Vreemd verlangen

21 mei, 2015


Ze roepen steeds een vreemd verlangen bij me op, die Zuid-Amerikaanse muziekmakers die je enkele jaren geleden op bijna iedere straathoek aantrof. Waar zijn ze gebleven? Zes, zeven kleine mannen, in poncho’s gehuld, bekleed met diepzwart, lang haar. Ze maakten muziek waarin je hun heimwee hóórde, maar waar tegelijk een vreemde opgewektheid in zit.

Die cultuur ken ik een beetje. Dat komt door mijn ouders. In hun aan de samenleving dienstbare leven waren ze jarenlang in touw met Peru. Achter de Andes werkte een jaar of dertig geleden een Duitse arts, Theodor Binder – door de Indianen Yatun Papa genoemd, vader van ons allen. Binder, een ‘leerling’ van dr. Albert Schweitzer, was hun beschermheer. Hij heelde en genas, toen het woud daar nog oer was. Verbeterde de beroerde leefomstandigheden van deze indianen. Binder en zijn vrouw, medewerkers en vrijwilligers, onder meer uit Nederland, werkten daar meestal onbezoldigd, gesteund door organisaties in allerlei Europese landen.
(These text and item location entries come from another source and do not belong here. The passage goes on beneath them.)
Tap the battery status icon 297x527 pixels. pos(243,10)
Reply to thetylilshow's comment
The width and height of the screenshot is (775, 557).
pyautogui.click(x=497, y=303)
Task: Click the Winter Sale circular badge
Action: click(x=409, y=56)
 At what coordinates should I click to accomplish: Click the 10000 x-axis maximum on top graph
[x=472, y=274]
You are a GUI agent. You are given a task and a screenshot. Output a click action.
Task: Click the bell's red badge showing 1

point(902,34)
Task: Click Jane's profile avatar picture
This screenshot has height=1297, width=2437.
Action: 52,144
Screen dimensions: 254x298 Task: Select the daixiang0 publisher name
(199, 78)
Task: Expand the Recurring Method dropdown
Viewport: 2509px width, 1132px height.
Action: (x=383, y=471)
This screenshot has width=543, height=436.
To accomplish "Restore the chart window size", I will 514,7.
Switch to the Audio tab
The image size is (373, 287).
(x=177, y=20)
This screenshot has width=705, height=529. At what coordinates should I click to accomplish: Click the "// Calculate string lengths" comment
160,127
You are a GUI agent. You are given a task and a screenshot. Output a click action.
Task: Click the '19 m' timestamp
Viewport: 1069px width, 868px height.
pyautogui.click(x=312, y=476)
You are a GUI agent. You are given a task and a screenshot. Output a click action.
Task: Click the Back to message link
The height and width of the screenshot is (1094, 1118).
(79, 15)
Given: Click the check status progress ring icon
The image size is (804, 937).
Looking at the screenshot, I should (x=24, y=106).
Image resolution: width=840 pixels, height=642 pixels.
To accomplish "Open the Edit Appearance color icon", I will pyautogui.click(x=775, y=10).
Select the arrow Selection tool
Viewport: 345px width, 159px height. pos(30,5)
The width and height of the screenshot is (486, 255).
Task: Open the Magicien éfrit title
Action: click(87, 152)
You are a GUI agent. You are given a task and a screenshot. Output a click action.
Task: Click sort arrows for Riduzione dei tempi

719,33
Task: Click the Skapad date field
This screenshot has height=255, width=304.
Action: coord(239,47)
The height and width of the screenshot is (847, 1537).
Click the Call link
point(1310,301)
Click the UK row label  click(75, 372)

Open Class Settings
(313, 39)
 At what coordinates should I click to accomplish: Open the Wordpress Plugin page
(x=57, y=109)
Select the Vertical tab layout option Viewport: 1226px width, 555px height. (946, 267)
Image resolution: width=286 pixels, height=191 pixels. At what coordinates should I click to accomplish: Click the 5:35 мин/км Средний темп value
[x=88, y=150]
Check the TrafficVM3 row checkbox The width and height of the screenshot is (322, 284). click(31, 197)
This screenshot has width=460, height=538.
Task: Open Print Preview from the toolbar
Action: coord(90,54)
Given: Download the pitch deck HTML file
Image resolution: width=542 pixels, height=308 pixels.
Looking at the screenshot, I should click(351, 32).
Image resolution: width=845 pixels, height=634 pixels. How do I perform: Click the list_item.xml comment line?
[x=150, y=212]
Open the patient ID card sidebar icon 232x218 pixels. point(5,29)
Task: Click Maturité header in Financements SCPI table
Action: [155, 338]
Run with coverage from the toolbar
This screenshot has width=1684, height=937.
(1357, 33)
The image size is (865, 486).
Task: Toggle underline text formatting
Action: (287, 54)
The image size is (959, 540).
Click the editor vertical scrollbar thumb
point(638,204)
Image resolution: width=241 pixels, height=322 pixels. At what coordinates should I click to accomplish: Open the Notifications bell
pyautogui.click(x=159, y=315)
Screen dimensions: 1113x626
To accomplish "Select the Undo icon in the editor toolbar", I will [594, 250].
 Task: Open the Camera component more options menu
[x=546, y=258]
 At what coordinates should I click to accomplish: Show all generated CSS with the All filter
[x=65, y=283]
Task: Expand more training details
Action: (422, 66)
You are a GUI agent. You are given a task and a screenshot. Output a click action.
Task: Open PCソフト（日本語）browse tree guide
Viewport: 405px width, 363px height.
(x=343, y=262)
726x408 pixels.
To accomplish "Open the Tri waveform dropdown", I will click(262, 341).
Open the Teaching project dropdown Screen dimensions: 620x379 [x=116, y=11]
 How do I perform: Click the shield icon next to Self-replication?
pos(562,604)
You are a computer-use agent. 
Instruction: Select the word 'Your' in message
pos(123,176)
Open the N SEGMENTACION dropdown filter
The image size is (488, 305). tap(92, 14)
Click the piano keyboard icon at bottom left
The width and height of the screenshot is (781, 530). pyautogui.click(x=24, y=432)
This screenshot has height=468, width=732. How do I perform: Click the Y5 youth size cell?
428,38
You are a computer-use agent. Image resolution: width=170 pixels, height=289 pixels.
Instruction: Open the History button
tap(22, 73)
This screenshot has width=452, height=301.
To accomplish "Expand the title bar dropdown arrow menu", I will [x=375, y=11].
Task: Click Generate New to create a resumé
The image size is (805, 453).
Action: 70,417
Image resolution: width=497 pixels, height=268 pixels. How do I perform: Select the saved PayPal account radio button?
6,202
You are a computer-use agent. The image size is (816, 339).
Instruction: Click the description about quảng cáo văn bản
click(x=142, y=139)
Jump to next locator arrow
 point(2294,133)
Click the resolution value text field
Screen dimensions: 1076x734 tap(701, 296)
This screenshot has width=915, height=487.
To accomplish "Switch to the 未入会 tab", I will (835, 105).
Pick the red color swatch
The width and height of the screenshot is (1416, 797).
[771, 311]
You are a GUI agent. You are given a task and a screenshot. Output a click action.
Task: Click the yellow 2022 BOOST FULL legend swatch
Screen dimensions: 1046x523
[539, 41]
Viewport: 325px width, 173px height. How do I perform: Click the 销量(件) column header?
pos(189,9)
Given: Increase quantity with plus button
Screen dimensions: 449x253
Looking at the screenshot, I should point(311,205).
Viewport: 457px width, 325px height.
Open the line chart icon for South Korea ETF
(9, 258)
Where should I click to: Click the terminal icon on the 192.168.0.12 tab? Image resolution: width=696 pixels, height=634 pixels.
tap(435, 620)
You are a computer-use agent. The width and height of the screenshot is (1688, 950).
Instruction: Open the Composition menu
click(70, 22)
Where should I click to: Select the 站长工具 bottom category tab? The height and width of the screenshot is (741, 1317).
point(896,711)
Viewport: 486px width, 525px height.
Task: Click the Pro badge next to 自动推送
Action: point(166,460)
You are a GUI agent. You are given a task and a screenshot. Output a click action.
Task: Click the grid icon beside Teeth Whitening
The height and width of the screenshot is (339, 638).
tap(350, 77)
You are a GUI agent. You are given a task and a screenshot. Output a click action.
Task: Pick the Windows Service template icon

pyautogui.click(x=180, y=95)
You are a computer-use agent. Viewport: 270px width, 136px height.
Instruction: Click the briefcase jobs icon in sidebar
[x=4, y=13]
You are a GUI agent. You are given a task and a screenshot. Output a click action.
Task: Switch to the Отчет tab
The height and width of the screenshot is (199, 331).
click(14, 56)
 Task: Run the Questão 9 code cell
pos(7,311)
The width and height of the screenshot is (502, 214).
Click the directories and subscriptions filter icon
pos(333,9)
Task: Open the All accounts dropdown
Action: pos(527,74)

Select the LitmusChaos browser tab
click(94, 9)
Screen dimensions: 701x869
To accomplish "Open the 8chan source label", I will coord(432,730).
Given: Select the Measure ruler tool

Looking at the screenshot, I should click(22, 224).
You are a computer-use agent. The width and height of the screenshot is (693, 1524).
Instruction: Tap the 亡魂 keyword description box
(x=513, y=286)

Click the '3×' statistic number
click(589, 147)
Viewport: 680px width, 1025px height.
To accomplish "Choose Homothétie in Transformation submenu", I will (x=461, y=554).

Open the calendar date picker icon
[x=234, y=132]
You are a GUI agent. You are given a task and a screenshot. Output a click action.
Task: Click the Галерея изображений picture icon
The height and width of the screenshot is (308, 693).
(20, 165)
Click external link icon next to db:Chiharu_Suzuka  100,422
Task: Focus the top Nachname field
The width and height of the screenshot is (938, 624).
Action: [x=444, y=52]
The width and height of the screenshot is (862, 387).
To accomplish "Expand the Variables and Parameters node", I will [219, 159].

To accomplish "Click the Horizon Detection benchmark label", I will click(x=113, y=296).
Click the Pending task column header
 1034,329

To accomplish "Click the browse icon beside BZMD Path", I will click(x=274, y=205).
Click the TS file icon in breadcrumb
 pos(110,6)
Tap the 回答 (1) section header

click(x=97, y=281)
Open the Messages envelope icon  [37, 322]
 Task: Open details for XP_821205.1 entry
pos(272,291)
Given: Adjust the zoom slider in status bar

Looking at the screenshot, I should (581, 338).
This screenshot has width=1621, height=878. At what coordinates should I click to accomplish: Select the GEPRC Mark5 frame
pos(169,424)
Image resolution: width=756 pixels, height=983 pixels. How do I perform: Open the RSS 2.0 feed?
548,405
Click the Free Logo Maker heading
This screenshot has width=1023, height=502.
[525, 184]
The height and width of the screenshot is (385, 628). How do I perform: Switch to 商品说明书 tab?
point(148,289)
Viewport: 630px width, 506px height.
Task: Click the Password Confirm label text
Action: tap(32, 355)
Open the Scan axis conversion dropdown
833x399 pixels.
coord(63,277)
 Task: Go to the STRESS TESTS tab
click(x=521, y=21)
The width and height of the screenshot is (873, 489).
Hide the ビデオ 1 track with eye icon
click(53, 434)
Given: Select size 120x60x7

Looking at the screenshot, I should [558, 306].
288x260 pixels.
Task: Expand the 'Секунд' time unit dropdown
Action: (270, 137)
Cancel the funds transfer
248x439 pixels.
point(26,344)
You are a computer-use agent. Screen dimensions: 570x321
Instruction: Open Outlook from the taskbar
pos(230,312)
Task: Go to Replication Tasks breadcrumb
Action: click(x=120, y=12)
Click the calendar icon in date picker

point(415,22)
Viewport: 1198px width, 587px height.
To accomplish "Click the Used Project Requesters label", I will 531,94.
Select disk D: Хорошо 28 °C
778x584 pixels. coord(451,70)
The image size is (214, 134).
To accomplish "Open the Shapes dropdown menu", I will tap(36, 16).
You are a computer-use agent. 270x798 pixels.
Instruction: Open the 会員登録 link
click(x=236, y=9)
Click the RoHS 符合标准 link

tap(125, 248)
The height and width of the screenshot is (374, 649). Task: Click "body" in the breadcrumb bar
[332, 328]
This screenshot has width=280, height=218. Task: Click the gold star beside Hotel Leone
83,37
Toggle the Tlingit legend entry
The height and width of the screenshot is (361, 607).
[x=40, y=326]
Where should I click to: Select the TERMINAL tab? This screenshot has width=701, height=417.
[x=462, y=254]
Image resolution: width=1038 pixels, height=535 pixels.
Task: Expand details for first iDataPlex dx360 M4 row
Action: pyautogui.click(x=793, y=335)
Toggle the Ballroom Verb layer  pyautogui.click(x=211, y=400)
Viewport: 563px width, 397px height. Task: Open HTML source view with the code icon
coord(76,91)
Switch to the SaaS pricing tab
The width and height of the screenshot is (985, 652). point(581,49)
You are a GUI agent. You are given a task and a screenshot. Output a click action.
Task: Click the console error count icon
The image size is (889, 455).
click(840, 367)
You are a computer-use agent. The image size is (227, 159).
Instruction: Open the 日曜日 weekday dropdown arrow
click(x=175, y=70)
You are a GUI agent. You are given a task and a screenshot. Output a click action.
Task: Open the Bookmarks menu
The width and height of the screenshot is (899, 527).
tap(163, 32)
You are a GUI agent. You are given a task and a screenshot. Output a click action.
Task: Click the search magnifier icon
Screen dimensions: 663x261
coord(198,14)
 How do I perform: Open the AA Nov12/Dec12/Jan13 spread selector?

Mijn ouders waren betrokken bij de Nederlandse Stichting Amazone Hospitaal Pucallpa, Peru. Ze hielden lezingen, stuurden bedelbrieven naar medicijnfabrikanten, en konden zowaar rekenen op gratis pillen, poeiers en medicamenten waaraan in de jungle grote behoefte was. Geregeld werd dat spul in grote hoeveelheden tegelijk bij ons thuis in Den Haag afgeleverd, zodat het halve ouderlijk huis vol stond met medicamenten, voordat ze werden verscheept naar Peru.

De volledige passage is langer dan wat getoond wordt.